AACR 2022 – Biontech’s cell therapy effort bears fruit at last
But it’s still far too early to tell whether combining Car-T with an mRNA vaccine might improve response durability.
Having taken years to get its first Car-T project, BNT211, into the clinic Biontech appears to be making some progress at last. Data from its first-in-human solid tumour study, presented at AACR today, have shown six responses among 14 efficacy-evaluable subjects.
The trial will be of interest for another reason too: it is the first human test of Biontech’s move to improve the expansion and persistence of Car-T cells by following their infusion with doses of an antigen-encoding nanoparticulate mRNA vaccine. Still, based on the early data there is no way yet of telling whether the combo boosts either initial or long-term efficacy.
Presenting the results at a clinical trials plenary Dr John Haanen, of the Netherlands Cancer Institute, cautioned against drawing major conclusions from the data, which were very early and comprised few patients. Five of the six responding subjects have shown improving cancer shrinkage, but this includes BNT211 monotherapy as well as the mRNA vaccine combo cohorts.
Nevertheless, there has been excitement about the approach. Berenberg analysts, for instance, have called the scientific rationale behind Biontech’s work “compelling”, while cautioning that there are questions about the durability and impact of mRNA drugs on Car-T cells.

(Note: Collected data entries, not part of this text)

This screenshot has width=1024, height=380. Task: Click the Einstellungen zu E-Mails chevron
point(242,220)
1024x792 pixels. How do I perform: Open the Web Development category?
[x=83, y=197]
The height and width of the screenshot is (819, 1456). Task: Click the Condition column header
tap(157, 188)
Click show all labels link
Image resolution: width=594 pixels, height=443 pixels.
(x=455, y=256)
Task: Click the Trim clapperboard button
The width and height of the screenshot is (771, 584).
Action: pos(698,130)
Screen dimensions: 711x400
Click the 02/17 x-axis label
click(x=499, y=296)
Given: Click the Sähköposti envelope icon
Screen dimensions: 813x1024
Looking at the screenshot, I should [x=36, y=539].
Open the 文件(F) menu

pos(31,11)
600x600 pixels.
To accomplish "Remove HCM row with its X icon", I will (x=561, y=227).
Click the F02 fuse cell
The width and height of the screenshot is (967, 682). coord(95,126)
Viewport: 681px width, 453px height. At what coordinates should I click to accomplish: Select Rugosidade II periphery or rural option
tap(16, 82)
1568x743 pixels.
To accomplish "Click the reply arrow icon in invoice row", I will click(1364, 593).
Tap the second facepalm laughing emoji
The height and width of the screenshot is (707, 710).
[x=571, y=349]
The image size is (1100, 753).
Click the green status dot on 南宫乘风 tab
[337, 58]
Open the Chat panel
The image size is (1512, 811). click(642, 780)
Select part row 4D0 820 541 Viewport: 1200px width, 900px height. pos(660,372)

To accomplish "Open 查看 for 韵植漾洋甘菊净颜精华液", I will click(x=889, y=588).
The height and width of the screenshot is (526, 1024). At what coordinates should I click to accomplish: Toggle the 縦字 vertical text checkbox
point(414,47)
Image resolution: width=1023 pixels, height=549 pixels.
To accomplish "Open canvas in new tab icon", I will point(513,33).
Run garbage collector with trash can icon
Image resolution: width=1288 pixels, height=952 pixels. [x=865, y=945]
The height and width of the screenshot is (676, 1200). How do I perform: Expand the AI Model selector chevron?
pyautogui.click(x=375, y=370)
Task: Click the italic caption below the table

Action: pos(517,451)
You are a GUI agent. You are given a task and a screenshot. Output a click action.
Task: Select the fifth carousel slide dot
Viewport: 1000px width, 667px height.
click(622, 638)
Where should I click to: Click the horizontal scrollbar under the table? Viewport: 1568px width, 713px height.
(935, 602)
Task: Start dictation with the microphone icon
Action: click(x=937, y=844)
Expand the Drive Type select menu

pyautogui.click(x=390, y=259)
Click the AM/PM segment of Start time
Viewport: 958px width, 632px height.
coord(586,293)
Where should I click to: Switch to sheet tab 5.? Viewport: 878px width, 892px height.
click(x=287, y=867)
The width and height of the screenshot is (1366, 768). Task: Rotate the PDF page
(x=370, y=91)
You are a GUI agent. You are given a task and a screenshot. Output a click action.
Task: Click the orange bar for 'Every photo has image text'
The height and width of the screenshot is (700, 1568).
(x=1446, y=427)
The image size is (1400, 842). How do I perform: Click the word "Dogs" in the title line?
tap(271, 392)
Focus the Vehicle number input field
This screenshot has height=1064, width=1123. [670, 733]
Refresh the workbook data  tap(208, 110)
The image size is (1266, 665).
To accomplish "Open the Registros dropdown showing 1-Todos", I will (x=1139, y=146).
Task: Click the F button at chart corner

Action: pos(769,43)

BNT211 targets Claudin-6, an antigen said to be expressed on solid tumours. The mRNA vaccine, which Biontech calls CARVac, itself encodes Claudin-6, promoting its expression on dendritic cells, and preclinical work has suggested that this works to stimulate the BNT211 cells to a greater extent than the endogenous antigen on its own.
At last year’s Esmo-IO meeting Biontech had provided the first glimmers of BNT211’s efficacy in a phase 1 study, which at the time comprised eight evaluable monotherapy subjects, and two in a combo cohort in which CARVac was administered every two or three weeks up to 100 days after the BNT211 transfer.
There were two partial remissions in each cohort. At AACR, with four more patients evaluable, two additional partial remissions have been seen, and one of the earlier partial responses has deepened to a complete one, continuing six months post-infusion.
Though on the face of it the ORR stands at 43% two further combo patients were dosed but discontinued before reaching efficacy evaluation at six weeks, so they do not appear in the denominator. The trial encompasses relapsed solid tumours, but these must be shown to be expressing Claudin-6; the responses seen comprise four testicular and two ovarian cancer patients.
As ever with cell therapies safety will remain closely watched. Across the 16 study subjects there were 37 treatment-related adverse events graded severe, including two dose-limiting toxicities, a grade 4 cytopenia and grade 4 haemophagocytic lymphohistiocytosis; but cytokine release was said to be manageable, and there was no neurotoxicity.
BNT211 had appeared as a preclinical project in Biontech’s pipeline years before the company became a force in Covid vaccines, and a clinical trial had initially been planned for 2016. But it was only in 2020 that the phase 1 study got under way; two years on, and the company at least has a reason to press on.